WHAT THE TASK ASKS: What lines in the records below mention "Start"? List them all.

****************************************

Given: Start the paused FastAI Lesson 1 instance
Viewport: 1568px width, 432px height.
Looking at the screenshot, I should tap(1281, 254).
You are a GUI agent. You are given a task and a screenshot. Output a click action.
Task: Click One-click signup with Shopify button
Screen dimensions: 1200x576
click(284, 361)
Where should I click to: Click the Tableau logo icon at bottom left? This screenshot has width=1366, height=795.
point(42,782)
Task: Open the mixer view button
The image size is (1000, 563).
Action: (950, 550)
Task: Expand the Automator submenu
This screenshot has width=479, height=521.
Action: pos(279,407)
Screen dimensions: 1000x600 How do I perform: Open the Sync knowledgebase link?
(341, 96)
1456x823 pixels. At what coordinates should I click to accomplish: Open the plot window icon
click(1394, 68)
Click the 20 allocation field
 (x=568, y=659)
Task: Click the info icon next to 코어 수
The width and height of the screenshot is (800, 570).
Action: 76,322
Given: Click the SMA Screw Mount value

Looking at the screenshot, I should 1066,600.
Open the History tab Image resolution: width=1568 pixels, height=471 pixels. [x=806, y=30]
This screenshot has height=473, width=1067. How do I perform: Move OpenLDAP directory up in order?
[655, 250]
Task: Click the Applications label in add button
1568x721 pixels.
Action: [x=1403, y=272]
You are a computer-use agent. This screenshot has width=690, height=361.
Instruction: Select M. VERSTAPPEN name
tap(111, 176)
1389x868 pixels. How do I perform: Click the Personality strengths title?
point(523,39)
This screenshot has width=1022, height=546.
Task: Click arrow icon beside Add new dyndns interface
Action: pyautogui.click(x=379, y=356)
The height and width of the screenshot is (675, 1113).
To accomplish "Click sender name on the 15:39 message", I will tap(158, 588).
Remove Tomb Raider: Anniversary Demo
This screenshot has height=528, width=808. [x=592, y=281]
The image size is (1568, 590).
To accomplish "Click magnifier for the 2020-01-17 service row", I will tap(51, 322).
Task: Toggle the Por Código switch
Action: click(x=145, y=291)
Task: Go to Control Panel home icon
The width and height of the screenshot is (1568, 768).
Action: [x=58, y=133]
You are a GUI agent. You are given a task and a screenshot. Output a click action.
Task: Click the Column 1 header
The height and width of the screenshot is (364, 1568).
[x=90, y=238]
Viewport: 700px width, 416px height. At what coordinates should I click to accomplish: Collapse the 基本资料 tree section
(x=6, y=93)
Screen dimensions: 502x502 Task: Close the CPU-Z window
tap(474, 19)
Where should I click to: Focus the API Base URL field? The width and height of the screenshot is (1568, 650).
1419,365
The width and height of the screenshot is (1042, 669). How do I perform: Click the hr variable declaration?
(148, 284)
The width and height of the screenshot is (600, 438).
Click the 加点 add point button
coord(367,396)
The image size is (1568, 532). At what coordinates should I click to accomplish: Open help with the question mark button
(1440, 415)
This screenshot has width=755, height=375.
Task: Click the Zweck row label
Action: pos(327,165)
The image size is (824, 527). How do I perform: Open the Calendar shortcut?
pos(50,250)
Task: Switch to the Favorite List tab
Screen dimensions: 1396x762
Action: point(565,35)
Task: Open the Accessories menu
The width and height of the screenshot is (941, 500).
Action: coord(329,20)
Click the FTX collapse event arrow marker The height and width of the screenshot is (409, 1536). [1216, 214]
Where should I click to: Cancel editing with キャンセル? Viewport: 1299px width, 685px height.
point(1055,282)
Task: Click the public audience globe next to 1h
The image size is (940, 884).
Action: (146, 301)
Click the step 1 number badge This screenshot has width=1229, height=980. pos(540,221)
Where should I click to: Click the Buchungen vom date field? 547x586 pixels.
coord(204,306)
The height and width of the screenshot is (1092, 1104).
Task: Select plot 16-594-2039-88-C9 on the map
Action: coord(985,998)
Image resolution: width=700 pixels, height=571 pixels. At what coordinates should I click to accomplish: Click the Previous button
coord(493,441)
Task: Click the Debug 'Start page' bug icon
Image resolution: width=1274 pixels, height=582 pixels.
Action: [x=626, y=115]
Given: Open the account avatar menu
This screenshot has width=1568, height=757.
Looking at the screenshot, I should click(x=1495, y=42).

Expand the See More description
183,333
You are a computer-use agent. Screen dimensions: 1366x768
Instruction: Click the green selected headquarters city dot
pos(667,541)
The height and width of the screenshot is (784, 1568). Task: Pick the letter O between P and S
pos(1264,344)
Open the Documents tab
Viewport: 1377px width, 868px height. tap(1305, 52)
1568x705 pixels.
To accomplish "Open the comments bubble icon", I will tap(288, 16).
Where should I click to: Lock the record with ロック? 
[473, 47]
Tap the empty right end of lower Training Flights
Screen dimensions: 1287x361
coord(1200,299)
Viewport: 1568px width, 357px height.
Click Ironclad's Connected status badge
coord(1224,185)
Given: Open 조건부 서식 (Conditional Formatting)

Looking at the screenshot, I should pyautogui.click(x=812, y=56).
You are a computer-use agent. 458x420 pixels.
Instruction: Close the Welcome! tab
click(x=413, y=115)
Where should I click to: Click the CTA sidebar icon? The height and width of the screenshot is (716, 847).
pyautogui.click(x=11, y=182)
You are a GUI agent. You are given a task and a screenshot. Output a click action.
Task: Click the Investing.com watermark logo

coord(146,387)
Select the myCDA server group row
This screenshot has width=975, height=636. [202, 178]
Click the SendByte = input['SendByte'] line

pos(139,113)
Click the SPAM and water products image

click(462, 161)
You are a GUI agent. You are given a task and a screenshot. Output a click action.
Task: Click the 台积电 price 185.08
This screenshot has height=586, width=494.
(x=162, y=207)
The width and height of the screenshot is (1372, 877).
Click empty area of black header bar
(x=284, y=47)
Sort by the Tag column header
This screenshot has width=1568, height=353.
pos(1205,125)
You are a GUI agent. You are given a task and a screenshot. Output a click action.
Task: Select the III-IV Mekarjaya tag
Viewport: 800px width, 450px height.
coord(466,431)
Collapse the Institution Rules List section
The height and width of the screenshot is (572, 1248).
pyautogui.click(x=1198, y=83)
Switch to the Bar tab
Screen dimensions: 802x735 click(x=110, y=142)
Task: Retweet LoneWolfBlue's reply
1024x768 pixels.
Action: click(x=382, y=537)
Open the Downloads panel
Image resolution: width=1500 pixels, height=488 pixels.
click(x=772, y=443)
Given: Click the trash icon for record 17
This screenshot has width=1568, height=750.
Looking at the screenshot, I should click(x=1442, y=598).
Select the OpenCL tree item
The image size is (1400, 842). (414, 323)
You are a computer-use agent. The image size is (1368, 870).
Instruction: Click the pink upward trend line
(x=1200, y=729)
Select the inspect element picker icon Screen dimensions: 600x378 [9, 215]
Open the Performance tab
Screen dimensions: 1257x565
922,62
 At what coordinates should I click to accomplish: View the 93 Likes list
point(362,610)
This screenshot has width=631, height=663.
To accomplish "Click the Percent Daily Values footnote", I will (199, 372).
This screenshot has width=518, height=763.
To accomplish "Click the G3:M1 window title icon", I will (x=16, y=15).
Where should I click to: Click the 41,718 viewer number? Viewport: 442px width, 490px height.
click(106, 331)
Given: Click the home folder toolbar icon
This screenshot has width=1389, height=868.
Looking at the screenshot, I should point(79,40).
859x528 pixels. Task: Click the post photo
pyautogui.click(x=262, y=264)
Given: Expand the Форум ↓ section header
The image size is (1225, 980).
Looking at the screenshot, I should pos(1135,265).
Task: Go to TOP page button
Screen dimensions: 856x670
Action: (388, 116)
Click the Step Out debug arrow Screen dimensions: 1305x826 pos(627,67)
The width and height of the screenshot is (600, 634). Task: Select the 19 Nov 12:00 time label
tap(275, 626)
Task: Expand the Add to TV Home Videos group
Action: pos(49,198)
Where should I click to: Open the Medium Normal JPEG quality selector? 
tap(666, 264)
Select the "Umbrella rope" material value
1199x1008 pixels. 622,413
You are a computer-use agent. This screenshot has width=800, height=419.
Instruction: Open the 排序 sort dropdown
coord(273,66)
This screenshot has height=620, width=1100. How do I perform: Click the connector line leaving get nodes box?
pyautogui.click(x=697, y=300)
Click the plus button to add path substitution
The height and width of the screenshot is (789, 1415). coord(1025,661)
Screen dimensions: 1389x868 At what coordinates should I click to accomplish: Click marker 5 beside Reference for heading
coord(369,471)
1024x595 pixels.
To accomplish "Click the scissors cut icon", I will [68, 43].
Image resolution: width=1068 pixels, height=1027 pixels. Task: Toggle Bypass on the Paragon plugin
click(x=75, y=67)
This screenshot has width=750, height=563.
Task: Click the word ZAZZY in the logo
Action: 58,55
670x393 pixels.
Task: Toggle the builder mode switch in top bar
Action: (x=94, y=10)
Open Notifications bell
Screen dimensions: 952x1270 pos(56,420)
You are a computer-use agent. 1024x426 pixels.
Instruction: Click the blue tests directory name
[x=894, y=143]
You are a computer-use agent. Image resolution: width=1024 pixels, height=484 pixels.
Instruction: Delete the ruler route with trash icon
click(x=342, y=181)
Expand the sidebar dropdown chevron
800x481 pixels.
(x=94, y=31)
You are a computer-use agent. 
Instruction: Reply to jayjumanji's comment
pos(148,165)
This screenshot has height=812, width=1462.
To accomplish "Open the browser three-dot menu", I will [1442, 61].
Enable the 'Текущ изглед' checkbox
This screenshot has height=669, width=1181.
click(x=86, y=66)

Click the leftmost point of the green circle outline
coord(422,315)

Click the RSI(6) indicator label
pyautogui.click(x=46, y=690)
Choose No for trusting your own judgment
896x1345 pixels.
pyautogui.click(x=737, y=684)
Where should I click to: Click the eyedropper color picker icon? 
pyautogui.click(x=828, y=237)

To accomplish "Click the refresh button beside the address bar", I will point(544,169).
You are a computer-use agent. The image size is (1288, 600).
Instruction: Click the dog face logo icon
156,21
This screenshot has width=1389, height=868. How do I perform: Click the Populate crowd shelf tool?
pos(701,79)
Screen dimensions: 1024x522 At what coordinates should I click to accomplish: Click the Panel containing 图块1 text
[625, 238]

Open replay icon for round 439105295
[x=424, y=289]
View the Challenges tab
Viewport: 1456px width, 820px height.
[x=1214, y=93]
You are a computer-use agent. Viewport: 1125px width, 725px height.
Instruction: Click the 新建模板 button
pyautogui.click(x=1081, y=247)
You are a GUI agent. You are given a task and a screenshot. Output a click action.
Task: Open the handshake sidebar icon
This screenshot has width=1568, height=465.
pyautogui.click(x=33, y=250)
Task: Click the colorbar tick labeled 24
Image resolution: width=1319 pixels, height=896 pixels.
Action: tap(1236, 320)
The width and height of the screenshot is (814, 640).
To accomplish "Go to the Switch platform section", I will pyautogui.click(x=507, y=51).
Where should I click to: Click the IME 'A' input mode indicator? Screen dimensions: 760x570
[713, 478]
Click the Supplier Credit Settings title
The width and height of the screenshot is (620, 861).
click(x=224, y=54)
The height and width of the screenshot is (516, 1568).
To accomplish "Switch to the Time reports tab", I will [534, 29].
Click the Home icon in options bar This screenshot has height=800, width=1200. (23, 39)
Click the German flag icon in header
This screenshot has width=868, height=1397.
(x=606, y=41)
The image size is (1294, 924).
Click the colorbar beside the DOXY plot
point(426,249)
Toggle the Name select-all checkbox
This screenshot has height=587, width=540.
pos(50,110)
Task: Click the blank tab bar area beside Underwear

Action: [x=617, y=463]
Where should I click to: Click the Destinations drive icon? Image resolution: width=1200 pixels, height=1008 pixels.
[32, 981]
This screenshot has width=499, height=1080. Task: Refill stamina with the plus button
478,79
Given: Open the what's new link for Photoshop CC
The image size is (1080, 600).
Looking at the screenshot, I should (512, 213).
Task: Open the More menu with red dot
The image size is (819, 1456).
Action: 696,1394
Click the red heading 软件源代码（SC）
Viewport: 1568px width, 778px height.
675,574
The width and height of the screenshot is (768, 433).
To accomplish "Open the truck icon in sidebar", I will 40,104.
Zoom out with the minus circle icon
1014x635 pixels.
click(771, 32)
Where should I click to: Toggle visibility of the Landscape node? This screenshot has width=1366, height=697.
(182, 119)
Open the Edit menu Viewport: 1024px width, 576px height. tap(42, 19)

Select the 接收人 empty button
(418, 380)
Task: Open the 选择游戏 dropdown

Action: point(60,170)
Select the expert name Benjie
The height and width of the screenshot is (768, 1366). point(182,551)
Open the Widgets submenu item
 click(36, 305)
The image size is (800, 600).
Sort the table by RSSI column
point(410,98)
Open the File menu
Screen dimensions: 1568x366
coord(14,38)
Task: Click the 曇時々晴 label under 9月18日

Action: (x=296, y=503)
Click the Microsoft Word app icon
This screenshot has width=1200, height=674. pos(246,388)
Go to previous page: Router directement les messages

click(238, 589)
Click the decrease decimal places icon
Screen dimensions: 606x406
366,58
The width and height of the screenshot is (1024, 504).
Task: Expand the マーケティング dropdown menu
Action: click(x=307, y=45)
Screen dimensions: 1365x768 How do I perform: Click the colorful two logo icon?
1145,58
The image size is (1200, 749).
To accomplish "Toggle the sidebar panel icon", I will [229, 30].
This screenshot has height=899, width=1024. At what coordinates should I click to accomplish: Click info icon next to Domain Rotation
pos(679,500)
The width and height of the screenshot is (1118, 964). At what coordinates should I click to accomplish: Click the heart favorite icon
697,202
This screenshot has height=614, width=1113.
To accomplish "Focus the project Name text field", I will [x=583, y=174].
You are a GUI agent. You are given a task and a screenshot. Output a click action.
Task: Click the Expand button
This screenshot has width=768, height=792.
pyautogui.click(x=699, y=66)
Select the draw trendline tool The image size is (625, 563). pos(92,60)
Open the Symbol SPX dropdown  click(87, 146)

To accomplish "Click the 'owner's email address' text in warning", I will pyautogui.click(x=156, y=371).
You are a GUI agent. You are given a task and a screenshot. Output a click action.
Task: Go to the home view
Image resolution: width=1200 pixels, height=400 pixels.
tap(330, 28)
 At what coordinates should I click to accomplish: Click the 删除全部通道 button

****************************************

SOLUTION BELOW:
Given: Start the paused FastAI Lesson 1 instance
Task: Click the Debug 'Start page' bug icon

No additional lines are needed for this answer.